─── INPUT FOR THIS TASK

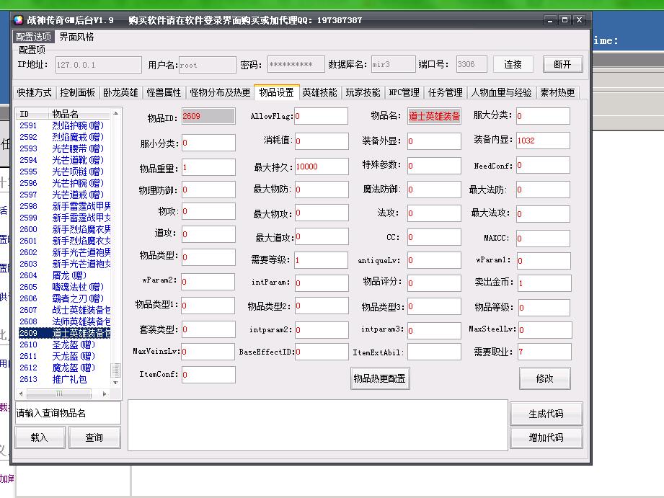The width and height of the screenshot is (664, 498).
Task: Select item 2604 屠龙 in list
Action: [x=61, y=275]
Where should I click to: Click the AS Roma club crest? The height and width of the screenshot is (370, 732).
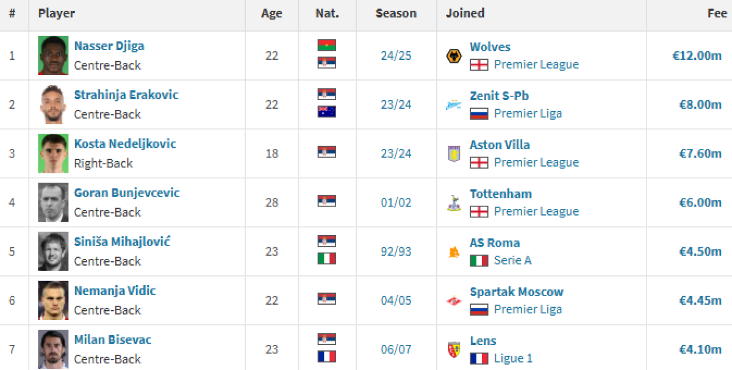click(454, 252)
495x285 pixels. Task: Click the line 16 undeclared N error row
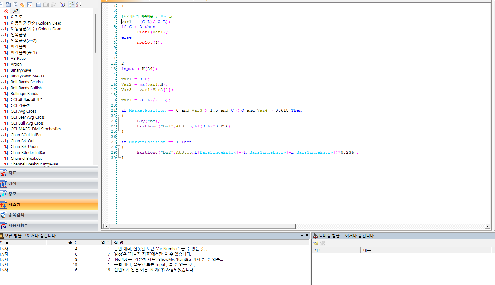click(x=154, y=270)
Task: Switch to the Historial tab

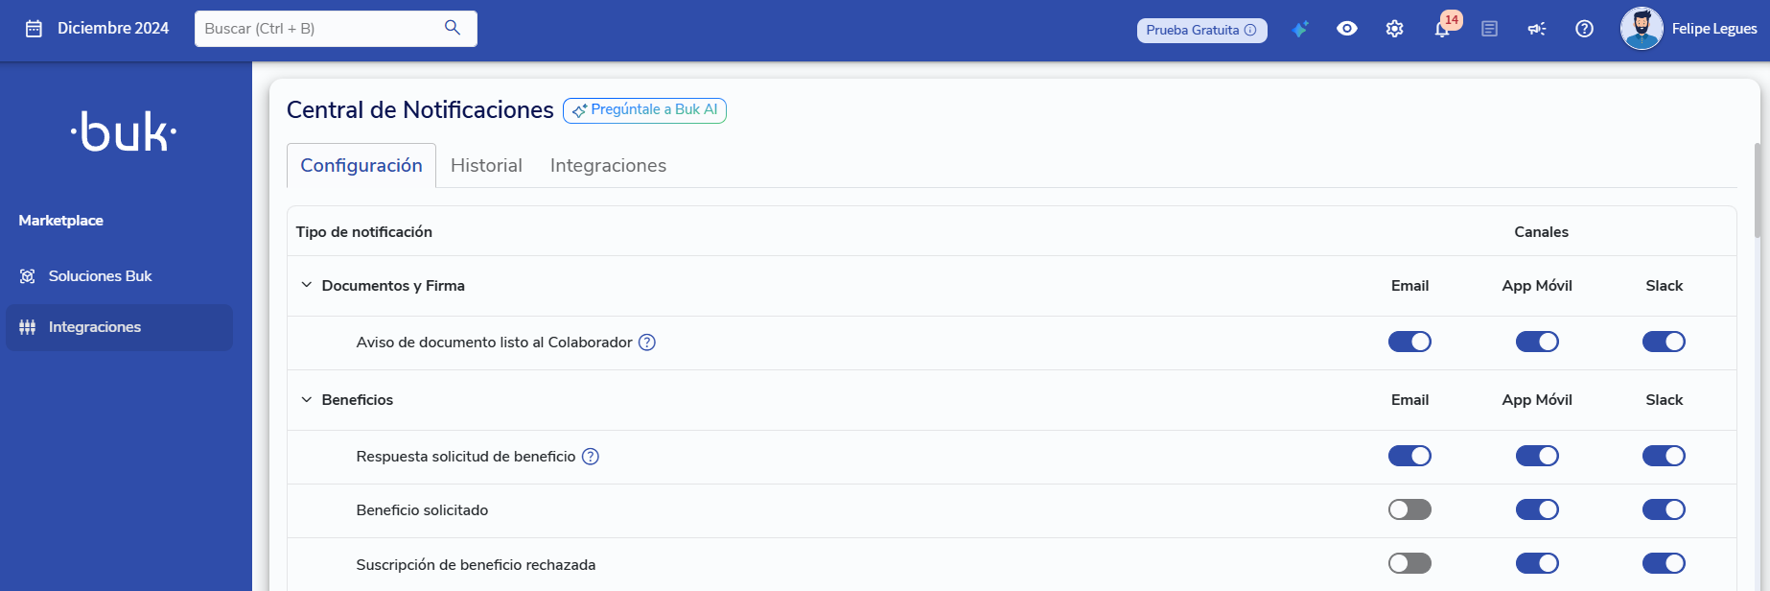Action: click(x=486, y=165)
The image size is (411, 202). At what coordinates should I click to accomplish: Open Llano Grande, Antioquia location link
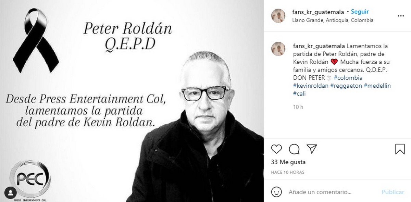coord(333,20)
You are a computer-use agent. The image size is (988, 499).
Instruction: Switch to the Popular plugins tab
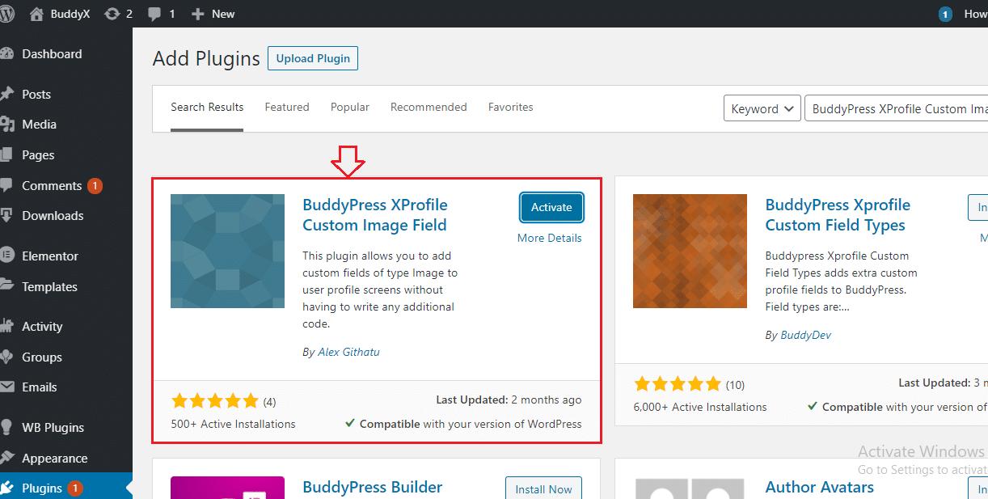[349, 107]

──────
─── INPUT FOR THIS TASK

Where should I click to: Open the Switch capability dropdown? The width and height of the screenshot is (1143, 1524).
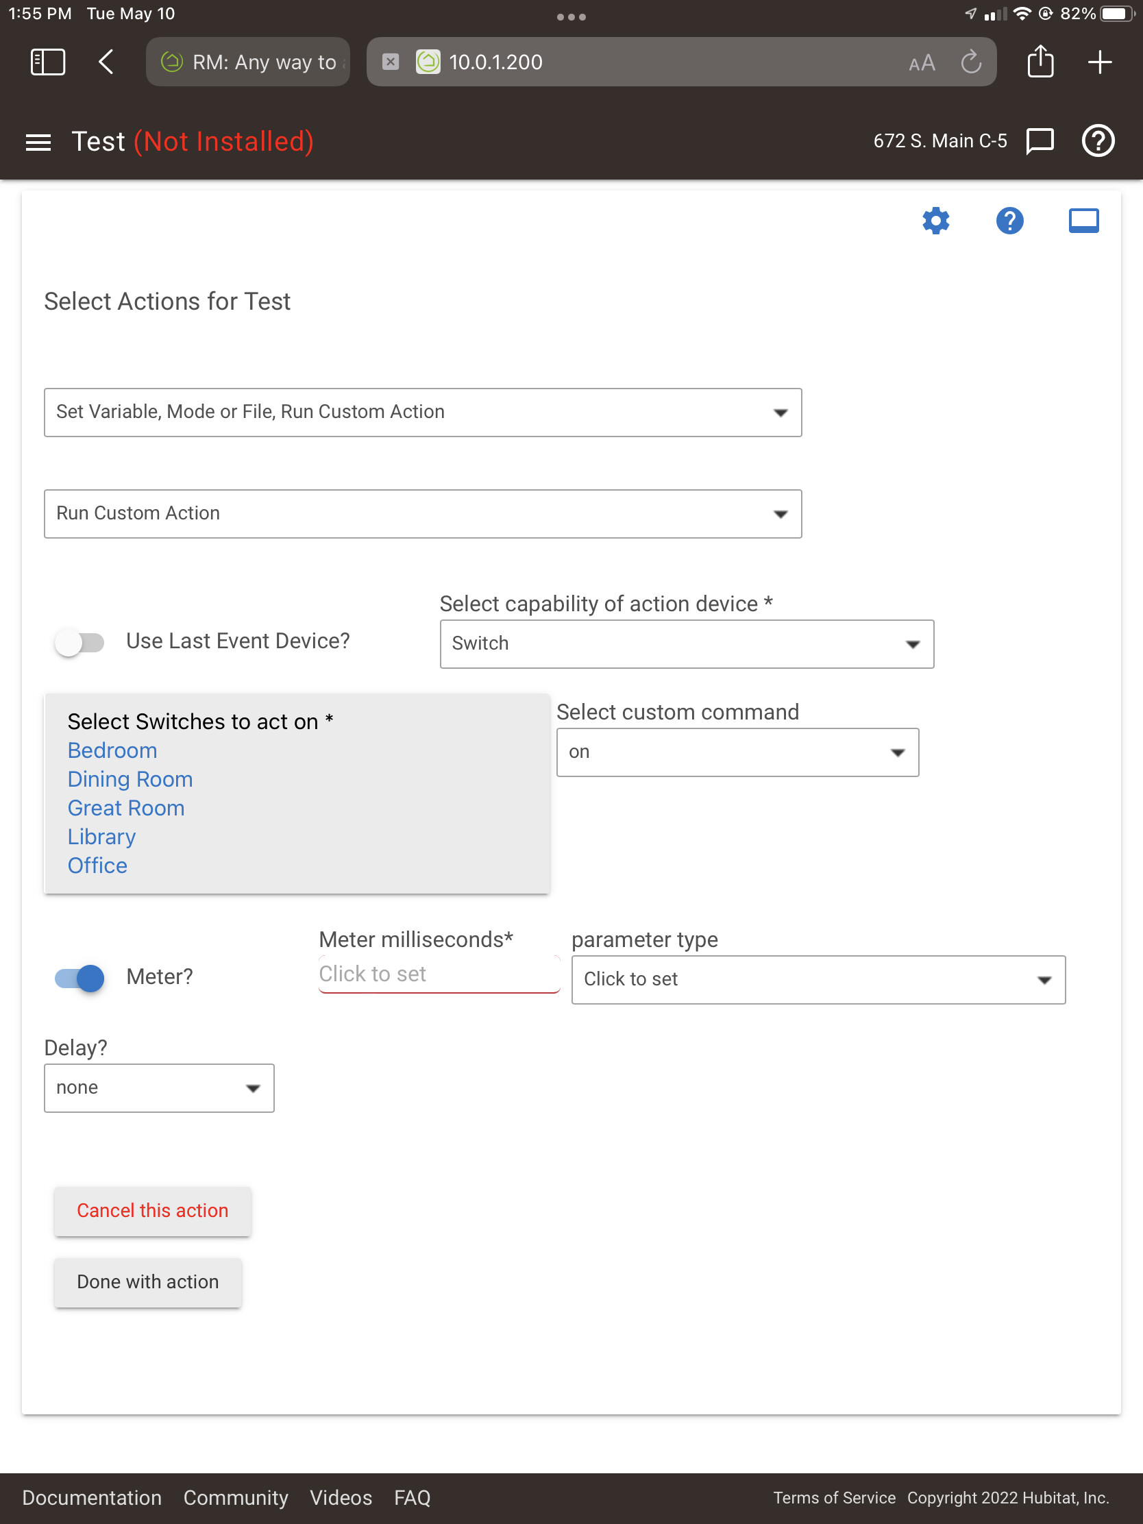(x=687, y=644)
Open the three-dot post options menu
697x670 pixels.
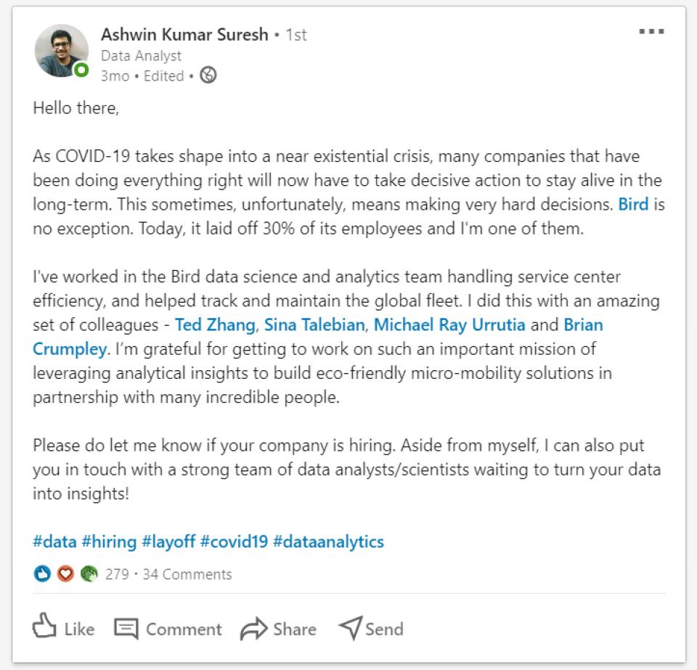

──────

▸ EXERCISE PROMPT
Starting at the line with "495x285 pixels. Task: Click" and finishing at the line with "You are a computer-use", copy the material above exactly, both lines included. Nothing else goes in, and no pictures.

▸ ANSWER TO THE EXERCISE
495x285 pixels. Task: Click the line 16 undeclared N error row
click(x=154, y=270)
Task: Switch to the Historial tab

Action: click(x=486, y=165)
The image size is (411, 202). At what coordinates should I click to accomplish: Open Llano Grande, Antioquia location link
coord(333,20)
You are a computer-use agent. The image size is (988, 499).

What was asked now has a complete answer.